My wife whispers, I love you, Chifan.  Her nickname for me.  Her words feel like they come from a year ago, like they come from Cantita Agave and from her original button nose and the first day that she taught me how tender a kiss can be.  In America, when you kiss, it is a battle.  In China, it is a tea ceremony.  It is the softest, purest thing.  It is the way angels kiss.  Careful angels.  Angels whose lips might break.  That is how they kiss.  I feel her words on my cheek.  I feel them touch my ear.

I tell her to go to sleep.  I tell her it will be better in the morning.  I fall asleep on the couch.  It is a hard couch.  It is not meant to be slept on.  It is not even made to be sat on.  It is solely decorative.  It smells like stale incense from the previous tenant.  It smells like incense and old mango and fear.  I fall asleep.  The night, for me, is filled with my same torments of the years—the first girl I fell in love with who never has left my dream world (a Christian with large breasts and a smile like a pirate), the constant running from endless enemies from my high school with their torches and guns and ever-shifting faces, the alleys of Shanghai that seem so mysterious and fog-like, even in the daytime.  The night was long and sad and repetitive, old nightmares that tire me, that make me exhausted in my sleep.

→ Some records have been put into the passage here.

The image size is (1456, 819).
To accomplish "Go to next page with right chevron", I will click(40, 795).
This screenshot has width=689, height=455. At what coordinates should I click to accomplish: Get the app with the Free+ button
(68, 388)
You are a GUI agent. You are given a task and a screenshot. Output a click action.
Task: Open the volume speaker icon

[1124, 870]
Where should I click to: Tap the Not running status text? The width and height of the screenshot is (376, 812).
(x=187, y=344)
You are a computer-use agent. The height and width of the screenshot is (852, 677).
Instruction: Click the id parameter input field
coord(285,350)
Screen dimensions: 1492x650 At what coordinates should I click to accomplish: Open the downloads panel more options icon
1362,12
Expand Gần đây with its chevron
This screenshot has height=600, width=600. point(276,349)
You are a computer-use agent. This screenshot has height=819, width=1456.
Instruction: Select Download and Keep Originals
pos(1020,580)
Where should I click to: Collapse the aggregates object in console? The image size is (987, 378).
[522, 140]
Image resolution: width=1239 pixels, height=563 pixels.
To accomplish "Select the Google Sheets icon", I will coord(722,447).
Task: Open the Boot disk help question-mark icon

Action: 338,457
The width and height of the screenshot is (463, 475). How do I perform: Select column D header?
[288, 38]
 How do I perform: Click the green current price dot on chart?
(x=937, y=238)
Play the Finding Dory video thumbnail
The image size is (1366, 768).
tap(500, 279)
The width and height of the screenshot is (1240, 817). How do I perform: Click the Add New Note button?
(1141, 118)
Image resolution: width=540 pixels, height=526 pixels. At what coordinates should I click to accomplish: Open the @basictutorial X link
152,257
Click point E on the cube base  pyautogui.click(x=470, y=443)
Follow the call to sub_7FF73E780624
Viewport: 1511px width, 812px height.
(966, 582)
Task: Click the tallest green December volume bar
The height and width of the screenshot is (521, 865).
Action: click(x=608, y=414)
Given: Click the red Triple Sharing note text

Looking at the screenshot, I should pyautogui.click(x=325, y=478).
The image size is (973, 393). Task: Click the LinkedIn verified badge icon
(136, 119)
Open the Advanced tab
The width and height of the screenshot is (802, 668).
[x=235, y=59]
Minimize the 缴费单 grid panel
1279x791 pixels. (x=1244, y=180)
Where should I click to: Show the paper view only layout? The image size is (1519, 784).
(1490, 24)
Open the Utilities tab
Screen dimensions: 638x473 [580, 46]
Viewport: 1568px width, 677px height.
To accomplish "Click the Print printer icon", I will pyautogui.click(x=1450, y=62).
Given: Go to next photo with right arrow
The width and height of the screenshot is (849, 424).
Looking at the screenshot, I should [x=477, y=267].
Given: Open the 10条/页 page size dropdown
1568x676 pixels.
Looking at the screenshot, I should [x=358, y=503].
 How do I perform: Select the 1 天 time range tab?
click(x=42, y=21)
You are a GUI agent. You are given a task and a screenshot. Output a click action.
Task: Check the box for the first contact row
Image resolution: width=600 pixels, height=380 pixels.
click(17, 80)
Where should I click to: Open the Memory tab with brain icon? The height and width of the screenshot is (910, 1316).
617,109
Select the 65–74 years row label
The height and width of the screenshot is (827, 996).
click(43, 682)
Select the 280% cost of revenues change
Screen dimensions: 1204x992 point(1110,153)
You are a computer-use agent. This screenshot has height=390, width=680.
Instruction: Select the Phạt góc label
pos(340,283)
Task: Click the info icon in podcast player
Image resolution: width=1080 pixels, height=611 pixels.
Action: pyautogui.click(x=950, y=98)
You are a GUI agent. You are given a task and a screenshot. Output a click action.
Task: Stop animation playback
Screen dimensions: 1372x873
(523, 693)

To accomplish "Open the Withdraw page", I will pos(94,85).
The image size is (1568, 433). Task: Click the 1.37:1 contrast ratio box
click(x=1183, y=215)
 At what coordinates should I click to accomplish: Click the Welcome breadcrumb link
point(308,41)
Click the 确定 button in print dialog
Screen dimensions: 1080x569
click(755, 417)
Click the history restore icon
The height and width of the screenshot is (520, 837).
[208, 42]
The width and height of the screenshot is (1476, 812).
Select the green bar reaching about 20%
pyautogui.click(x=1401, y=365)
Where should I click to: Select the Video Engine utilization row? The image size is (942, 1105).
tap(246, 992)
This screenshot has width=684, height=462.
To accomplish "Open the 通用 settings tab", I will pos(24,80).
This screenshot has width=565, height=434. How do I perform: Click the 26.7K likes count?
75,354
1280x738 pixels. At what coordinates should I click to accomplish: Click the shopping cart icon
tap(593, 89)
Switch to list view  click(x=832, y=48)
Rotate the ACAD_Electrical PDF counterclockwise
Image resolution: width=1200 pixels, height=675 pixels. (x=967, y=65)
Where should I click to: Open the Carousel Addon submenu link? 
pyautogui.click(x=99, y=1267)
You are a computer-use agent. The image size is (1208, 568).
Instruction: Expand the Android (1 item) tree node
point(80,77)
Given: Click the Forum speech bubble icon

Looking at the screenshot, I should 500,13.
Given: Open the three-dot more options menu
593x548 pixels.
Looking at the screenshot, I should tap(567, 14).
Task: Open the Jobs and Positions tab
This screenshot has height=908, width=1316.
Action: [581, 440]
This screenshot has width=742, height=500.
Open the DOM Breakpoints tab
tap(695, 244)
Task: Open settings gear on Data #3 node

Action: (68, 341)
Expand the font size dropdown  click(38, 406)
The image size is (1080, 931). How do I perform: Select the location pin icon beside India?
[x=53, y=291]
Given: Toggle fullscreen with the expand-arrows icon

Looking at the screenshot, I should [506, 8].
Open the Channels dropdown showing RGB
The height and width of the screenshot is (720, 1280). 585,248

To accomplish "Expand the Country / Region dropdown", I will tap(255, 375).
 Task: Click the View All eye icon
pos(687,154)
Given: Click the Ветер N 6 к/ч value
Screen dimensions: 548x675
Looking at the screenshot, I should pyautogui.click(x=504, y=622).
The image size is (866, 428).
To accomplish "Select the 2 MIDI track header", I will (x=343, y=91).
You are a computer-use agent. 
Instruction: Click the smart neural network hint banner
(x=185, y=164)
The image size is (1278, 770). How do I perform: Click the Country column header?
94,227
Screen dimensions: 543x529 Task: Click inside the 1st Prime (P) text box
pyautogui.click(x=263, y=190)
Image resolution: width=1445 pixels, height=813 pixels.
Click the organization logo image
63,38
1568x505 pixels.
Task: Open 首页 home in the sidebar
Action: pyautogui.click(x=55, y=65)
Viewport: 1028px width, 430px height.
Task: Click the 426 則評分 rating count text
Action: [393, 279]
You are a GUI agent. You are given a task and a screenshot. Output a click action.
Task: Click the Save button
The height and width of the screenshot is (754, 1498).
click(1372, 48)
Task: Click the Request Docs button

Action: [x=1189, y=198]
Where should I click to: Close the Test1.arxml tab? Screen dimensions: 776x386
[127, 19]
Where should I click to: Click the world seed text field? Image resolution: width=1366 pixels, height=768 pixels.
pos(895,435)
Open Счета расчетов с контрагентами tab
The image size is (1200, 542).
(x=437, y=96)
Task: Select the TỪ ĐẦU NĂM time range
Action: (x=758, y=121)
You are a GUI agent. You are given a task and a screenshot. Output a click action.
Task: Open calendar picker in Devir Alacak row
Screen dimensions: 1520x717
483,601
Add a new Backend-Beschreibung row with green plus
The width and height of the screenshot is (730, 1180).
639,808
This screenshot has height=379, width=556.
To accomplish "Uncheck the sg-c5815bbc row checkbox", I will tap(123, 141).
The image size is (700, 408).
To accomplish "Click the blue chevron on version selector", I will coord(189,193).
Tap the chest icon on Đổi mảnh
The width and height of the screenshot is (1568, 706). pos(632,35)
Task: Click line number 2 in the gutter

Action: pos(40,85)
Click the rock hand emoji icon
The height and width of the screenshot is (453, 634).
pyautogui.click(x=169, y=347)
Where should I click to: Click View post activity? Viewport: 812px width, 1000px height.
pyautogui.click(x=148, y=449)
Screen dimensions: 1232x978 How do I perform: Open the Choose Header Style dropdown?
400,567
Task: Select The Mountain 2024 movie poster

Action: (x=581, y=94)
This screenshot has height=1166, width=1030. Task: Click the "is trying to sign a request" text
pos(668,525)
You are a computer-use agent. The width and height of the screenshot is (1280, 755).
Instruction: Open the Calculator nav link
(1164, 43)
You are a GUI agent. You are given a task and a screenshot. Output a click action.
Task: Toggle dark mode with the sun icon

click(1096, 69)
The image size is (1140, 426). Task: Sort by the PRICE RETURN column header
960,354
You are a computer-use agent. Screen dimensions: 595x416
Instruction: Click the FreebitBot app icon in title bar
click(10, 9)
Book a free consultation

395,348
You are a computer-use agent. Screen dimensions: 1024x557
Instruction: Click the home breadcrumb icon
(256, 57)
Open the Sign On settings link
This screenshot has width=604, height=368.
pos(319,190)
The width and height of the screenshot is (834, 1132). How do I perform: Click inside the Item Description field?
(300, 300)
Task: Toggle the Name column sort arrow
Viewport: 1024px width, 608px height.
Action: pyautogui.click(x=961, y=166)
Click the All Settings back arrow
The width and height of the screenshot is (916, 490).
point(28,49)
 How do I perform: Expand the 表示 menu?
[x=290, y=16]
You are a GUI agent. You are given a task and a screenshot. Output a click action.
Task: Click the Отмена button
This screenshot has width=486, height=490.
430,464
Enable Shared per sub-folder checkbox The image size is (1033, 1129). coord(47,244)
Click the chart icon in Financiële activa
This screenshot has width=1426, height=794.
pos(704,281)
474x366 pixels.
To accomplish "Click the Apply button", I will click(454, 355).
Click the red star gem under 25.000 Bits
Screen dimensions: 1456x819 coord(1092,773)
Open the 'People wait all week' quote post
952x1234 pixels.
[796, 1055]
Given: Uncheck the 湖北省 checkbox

I wake up.  The sun is violent.  I go to my wife’s room.  Her head peeks out from under the blanket.  She is asleep.  At the edge of the bed, I step on something, look down, and it is soft and small.  I look closer and it is a foot.  A severed foot.  Two sawed bones sticking out.  The foot is pale and cold and far too much like a Halloween prop for me to be frightened.  I look at my wife pretending to sleep and I am happy that she has gotten up in the night to play this prank, even if it hints at more madness from her.  But where did she get the foot?  Was the whole event of last night part of the prank?  I let her sleep.  I go to the bathroom.  I pee for the duration of an opera, a fantastic leak, I think to myself, shivering at the end of its marathon.  My clothes fall off, slump on the floor like a melted witch.  I get in the shower and see a glob, a thing, a muscular-type sac as if it has been hacked out of a dog, a cat, a pig, a thing on the tiled shower floor.  This thing from a thing lies across the shower drain with a watery film around it, a yellowish tint.  It’s fresh.  It’s a prank gone too far.  The madness is evident.  I turn quickly, expecting to find my wife smiling like an “It’s a small world” audio-animatronic, something part gentle, part horror.  But all that is in the bathroom is the bathroom.  And me.  And the glob of creature that looks like it’s recently ran into a knife.

I go to the bedroom.

My wife continues to pretend to be asleep.  She seems to have wasted away.  Something in her face feels Auschwitz.  She hasn’t been eating.  A horror in that alone.  Thirty-plus days of near starvation.  I examine her head.  It has shrunken in.  It is her, but without something, like her soul is gone.  I stare at her.  Afraid to touch her.  To wake her.  Afraid.  I see something move.  On the chest of drawers.  Next to her folding dragon hand fan and dangle hook earrings, another thing.  Beating.  The thing.  The impossible thing.  In front of a mirror, so that there are two of them, both moving—the actual thing and its mirrored reflection.  The thing that beats that can’t be there.  Red.  This muscle, this glob that has the significance of life.  It can’t be.  I go to it.  I lean in.  And it’s there.  Alive.  Impossible.  In the mirror, I see my wife’s eyes open.  She screams.  I turn around.  I rush to her.  I yank the blanket back.  She is gone.  The head there.  But just the head . . . and it collapses in.  The body parts, her body parts—I look around—are everywhere.  She is in the sink and in the window and on the floor and in the lamp.  Her scapula and her ulna and her patella.  Her lungs and her forearms and her ears line the walls.  Trails of blood.  Arterial.  Venous.  Pus.  All body parts.  Everywhere.  They all seem to move.  Away.  This creeping.  This crawling.  Away.  Cowering.  Away from us.  As if they want to go into every direction other than the center of this room, this bed.  A finger inching.  A stomach on the kitchen table, barely visible in its movement.  But it is moving, across the flowered plate.  Moving.  As if they need to be a world away.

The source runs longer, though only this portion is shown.